== Raw data ==
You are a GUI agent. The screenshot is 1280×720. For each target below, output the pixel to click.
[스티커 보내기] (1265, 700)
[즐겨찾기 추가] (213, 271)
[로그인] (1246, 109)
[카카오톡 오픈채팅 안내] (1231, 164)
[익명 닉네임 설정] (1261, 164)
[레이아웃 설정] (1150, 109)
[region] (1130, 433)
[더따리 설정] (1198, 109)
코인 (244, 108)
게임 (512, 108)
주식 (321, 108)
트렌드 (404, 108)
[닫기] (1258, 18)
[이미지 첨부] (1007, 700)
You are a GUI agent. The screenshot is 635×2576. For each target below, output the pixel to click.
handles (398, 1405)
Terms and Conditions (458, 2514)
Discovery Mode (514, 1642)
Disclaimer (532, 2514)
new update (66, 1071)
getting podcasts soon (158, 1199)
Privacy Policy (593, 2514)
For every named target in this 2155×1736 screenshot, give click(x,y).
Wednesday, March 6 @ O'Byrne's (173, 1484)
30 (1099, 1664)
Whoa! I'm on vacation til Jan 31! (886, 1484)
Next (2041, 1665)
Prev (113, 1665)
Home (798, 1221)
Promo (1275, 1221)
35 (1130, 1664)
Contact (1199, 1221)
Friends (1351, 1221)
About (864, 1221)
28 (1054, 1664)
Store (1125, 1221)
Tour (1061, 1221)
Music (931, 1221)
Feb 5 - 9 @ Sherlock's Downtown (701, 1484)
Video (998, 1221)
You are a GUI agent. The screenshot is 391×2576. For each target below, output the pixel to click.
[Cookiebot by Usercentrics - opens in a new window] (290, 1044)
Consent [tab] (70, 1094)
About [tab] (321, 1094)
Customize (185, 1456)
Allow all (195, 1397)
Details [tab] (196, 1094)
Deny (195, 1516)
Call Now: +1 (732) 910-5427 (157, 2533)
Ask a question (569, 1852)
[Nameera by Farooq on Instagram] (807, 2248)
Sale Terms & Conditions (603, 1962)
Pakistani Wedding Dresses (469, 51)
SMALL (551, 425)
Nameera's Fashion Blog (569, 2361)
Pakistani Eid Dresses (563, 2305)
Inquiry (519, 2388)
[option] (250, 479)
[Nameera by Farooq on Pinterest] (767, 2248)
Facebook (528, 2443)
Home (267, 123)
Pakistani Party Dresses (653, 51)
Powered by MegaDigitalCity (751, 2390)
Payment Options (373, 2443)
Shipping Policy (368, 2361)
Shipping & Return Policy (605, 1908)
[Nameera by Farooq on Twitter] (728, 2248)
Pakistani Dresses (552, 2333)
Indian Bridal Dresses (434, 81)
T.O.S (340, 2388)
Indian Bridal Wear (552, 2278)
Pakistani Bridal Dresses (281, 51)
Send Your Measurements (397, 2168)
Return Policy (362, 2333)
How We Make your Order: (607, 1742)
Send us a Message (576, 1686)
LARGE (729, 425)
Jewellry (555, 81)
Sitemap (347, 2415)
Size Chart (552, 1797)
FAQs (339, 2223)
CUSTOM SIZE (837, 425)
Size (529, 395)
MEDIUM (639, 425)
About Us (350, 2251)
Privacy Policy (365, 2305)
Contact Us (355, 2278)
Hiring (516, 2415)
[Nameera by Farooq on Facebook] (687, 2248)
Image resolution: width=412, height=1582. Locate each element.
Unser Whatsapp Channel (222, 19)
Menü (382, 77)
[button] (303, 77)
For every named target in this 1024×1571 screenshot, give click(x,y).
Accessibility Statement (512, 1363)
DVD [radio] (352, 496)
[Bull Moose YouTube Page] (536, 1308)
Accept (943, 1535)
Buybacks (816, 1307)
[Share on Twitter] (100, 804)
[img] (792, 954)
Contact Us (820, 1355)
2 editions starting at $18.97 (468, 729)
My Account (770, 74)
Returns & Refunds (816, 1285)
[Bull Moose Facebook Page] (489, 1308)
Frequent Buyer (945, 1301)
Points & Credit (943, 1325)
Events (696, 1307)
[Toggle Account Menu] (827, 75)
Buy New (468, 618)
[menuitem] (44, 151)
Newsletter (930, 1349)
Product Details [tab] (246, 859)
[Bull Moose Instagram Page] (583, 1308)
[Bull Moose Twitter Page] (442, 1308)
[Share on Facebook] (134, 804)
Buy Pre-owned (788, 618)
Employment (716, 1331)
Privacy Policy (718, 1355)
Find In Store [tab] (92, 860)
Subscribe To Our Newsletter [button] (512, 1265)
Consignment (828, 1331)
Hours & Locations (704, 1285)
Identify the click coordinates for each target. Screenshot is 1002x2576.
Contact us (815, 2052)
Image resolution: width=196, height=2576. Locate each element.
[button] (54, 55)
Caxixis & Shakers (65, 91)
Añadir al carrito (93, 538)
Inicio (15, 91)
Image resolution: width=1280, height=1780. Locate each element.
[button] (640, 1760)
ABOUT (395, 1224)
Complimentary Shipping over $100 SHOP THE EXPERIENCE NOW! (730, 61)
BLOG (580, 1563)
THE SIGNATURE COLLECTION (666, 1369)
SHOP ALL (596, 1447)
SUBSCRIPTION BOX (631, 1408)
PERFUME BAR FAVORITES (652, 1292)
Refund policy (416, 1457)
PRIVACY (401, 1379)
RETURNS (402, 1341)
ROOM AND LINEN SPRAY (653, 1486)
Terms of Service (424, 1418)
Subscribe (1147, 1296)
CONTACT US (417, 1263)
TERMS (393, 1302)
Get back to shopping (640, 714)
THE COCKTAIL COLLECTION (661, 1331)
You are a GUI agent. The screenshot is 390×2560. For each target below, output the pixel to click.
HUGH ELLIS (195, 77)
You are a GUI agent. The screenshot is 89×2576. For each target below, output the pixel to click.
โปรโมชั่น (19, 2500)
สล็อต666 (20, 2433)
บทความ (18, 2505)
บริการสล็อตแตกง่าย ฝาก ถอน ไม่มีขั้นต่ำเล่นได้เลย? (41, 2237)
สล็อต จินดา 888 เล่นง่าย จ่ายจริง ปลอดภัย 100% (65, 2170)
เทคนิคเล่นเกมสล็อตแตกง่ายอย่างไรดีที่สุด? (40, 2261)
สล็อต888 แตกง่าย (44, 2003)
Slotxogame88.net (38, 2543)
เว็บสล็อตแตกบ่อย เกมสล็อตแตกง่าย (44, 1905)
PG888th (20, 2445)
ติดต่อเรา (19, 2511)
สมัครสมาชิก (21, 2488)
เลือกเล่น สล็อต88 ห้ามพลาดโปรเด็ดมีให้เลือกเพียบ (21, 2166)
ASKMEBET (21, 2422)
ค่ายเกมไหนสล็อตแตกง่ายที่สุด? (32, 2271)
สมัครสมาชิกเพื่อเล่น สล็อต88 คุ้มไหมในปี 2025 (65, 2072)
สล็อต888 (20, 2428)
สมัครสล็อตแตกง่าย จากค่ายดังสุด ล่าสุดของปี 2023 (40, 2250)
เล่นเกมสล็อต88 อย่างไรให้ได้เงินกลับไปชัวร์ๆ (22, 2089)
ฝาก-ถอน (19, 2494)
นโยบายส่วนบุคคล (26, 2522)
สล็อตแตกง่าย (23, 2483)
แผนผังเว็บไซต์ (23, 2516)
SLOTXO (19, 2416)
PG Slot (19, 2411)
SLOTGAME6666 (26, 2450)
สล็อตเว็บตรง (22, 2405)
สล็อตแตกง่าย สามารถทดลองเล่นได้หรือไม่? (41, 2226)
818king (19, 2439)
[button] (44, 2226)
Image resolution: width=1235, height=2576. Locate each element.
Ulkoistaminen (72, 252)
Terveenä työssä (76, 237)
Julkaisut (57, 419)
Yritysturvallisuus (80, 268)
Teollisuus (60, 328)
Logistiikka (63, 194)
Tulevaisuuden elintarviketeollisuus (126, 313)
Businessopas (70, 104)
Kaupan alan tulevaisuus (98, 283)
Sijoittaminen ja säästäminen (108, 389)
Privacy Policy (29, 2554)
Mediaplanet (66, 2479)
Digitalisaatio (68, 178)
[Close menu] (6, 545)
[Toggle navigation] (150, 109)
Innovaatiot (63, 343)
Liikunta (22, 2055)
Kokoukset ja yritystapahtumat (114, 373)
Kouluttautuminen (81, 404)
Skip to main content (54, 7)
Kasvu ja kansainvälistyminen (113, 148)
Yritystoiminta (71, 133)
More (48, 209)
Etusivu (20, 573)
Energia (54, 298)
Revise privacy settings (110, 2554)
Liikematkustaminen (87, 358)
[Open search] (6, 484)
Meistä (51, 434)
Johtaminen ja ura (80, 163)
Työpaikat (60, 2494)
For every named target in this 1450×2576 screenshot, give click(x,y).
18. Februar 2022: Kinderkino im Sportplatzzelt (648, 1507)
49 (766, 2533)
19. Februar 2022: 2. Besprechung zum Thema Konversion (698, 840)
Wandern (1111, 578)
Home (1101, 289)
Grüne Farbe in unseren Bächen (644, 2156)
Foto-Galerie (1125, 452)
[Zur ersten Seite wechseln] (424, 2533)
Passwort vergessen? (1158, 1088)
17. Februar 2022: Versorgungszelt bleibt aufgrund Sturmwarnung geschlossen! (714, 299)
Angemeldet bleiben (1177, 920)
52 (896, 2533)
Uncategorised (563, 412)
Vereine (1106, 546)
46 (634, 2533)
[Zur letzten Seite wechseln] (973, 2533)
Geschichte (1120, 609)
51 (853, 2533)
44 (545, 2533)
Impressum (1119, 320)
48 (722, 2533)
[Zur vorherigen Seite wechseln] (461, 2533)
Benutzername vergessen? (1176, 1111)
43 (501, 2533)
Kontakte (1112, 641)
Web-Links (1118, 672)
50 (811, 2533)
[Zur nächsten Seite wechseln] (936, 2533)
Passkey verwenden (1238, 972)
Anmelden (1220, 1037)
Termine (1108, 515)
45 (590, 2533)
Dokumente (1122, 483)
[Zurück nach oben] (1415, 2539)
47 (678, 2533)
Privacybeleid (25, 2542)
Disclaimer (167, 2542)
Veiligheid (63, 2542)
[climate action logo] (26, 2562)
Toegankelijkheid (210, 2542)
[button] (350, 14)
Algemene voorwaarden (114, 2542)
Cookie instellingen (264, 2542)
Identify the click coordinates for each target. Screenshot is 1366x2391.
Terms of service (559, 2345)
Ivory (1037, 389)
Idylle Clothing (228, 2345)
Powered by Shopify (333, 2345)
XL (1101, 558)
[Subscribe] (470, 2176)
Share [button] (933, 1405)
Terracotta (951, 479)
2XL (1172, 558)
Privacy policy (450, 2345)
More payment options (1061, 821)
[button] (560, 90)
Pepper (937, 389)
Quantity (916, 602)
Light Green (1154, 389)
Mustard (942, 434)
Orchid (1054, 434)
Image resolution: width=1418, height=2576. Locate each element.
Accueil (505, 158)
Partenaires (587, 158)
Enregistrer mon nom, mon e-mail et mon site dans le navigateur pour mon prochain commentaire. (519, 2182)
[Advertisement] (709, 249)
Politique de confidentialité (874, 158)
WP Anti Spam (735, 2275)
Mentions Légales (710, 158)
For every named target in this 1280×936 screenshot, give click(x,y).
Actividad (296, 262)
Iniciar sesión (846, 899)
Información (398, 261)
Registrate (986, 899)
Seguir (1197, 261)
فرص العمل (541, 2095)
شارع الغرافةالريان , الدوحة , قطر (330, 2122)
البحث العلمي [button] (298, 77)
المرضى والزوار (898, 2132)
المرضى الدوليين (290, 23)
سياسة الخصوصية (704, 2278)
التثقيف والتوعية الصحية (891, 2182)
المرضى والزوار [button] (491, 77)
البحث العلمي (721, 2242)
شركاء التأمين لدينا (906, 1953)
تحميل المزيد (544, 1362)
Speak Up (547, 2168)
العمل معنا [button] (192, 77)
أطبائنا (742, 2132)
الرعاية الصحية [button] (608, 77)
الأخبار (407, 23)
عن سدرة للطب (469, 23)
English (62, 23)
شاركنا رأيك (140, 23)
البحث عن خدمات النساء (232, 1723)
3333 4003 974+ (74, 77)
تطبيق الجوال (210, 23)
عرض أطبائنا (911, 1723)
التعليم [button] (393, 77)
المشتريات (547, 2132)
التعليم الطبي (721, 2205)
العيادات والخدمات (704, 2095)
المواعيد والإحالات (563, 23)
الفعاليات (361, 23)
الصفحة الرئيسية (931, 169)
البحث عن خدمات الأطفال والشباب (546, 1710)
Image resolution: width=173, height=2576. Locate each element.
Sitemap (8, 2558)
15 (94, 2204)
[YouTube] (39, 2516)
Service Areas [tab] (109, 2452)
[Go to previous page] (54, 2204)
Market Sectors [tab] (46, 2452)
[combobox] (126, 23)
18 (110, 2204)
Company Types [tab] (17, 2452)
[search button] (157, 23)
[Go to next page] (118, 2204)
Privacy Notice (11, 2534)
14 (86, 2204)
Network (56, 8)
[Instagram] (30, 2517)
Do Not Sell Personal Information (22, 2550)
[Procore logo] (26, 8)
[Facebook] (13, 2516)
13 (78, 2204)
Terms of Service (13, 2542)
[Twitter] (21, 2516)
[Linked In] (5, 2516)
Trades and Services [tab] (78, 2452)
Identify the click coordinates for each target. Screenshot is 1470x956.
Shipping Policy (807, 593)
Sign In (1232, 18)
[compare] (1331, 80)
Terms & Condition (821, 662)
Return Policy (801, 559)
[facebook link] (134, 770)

== Problem details ==
In how many lines of the data does the word "البحث" appear? Respond with the number and nothing more.

== Response for this exercise ==
4